● **Problems to solve**:
[1] In the essay on the death of meaning, how many wagons of prisoners did the SS leave in the small town's train station?
[2] From the essay on the death of meaning, extract everything from "The Death of" down to "a meaningless life.".
··· Document
The Death of Meaning

The horrors of Nazism seem like a distant past, irrelevant, somehow impossible and like a dream; but of this dream the movement we call Existentialism was born, or better the sentiment, a certain feeling beneath all actions done in an absurd world, a meaningless life.
Absurd? Meaningless? Yes, the two world wars, now so long ago, did crush the hopes of all but those not facing the truth.
Our mundane existence, the everyday experiences of getting up, getting dressed, tying shoe laces, working and eating and going back to bed, they are the only existence there is, the only meaning, and death, so distant to us now, was decided arbitrarily by Nazi command, considering your breath worthy or simply snuffing it out in the whim of a bad mood. No matter. No matter who. It could have been me. It could have been you. What makes life worthwhile and livable? What makes one think it is important? What makes one consider big questions that mean nothing when thrown in a mass grave with hundreds or thousands of others who might have had the same ideas, now silent, never to be voiced.
Have you ever looked at a high riser downtown at night? All the lights. Not the offices. The homes. Millions of them. And behind every light, behind every window, another story. A long story, or a short one, but a life story. Each one as worthy as the one above or below, right or left of it. And life, or death, is as real behind those windows as it is to the one writing.
I understand the philosophies of meaning. They hold this world together. Were every person a Nietzsche or Camus, we would all commit collective suicide and humanity would cease to exist. And so we live by dreams, or nightmares, but the reminders are needed, the reminders that it is just fantasy. The moment this becomes confused you have born the fanatic.
God died in the ovens of Auschwitz, and those who don’t believe that need to visit the place. Explain why. Explain why involved, not theoretical. Explain why alive, living, knowing your life will end. Explain why without the idea that this reality is really just a dream, a journey, a better one to come. You can’t, and that’s why the dreams remain.
You cannot face reality without dreams and lies. If you do, you will either go mad or commit suicide.
I’m watching a movie called “A Few Days In April”. A true story that happened near the end of WWII near where I come from in Southern Germany. Three wagons of KZ prisoners were left by the SS in the train station of a small town. The wagons remain guarded, the prisoners dying, the town well aware as the moans cannot be hidden. People try to help, but not sure. Nazi command is swift and out of nowhere. The Americans are sought to arrive soon, but not sure either. The shots are only distant, the SS showing up at will. Eventually the wagons are gone and the story becomes history nobody wants to talk about. The prisoners were never freed. The wagons were never found. Only two skeletons dug up in the 80’s in that train station reminded an old woman of something she tried to forget, and hence the movie.
······
··· Record excerpts
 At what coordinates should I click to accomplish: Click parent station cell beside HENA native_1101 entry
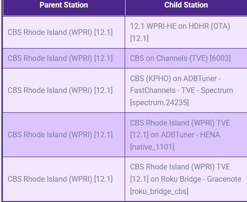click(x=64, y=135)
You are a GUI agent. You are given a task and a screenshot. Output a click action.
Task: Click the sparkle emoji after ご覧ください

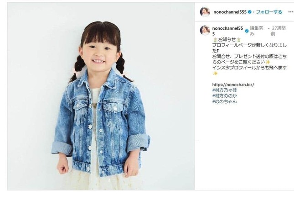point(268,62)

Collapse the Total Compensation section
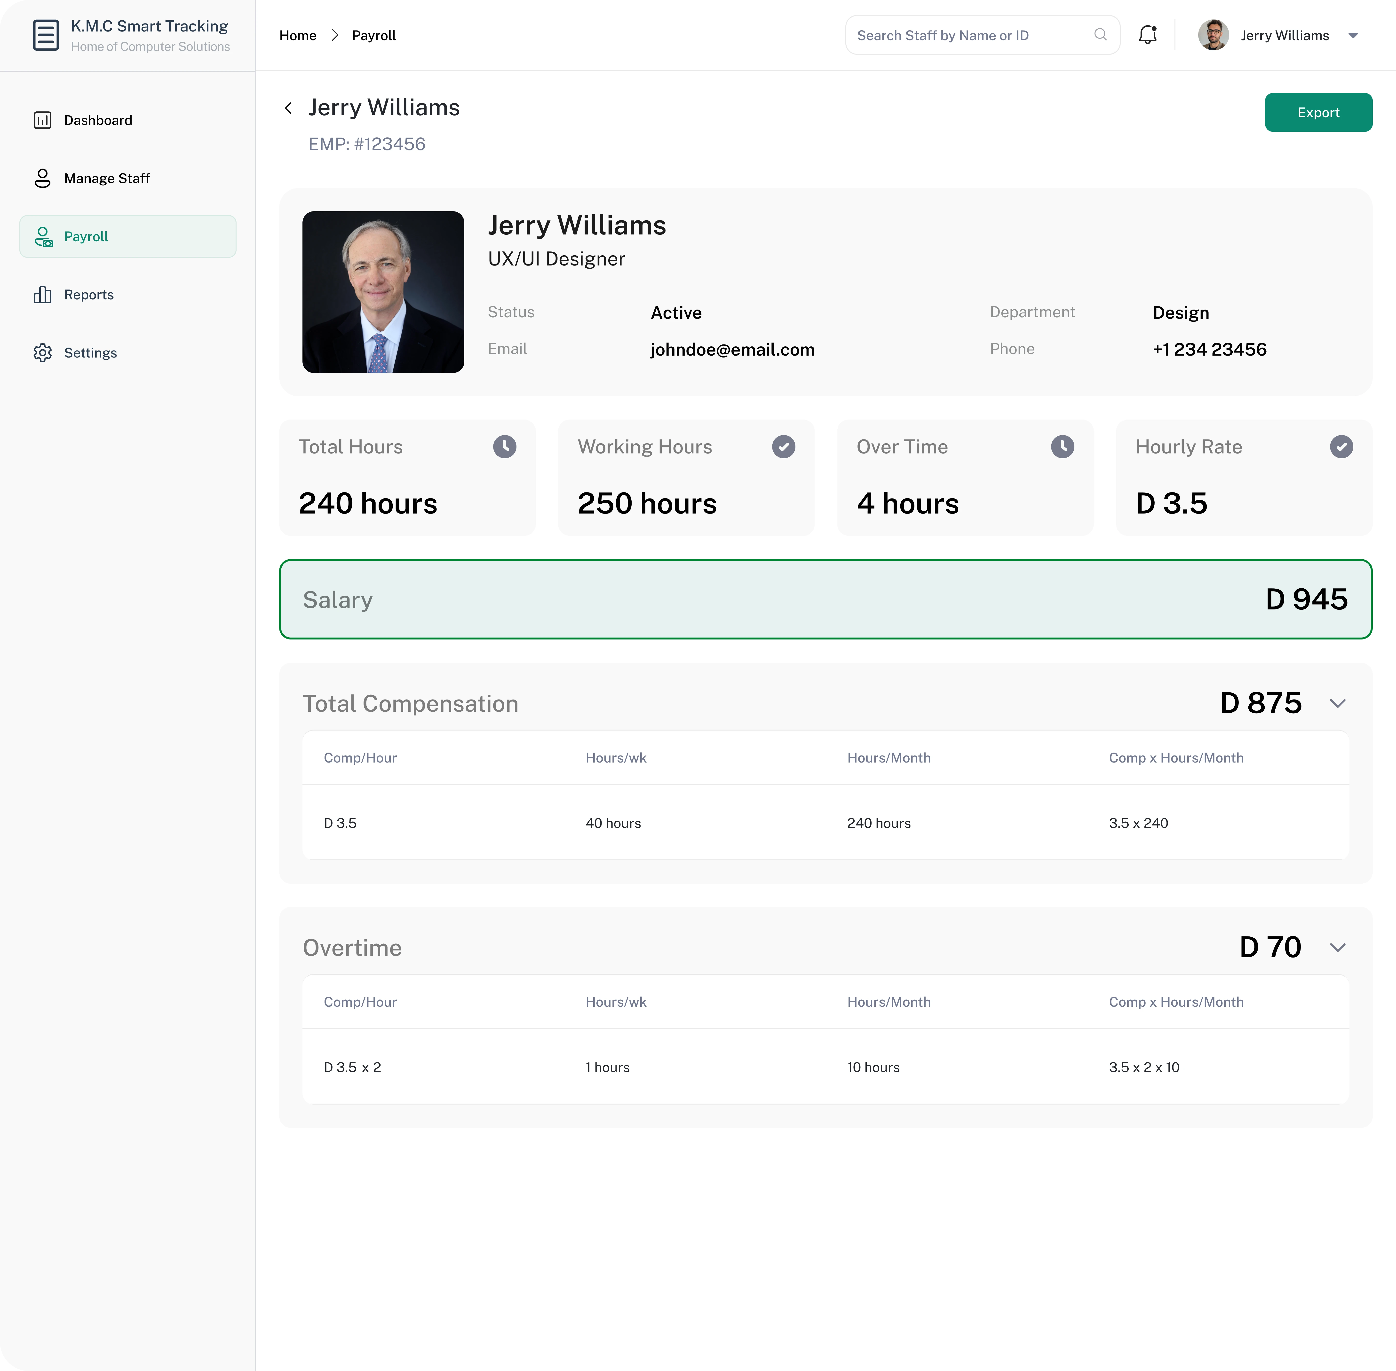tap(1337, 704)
······
··· Record excerpts
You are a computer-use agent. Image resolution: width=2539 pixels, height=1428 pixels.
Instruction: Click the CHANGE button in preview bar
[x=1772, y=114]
······
● **Replies**:
[1] Three

[2]
The Death of Meaning

The horrors of Nazism seem like a distant past, irrelevant, somehow impossible and like a dream; but of this dream the movement we call Existentialism was born, or better the sentiment, a certain feeling beneath all actions done in an absurd world, a meaningless life.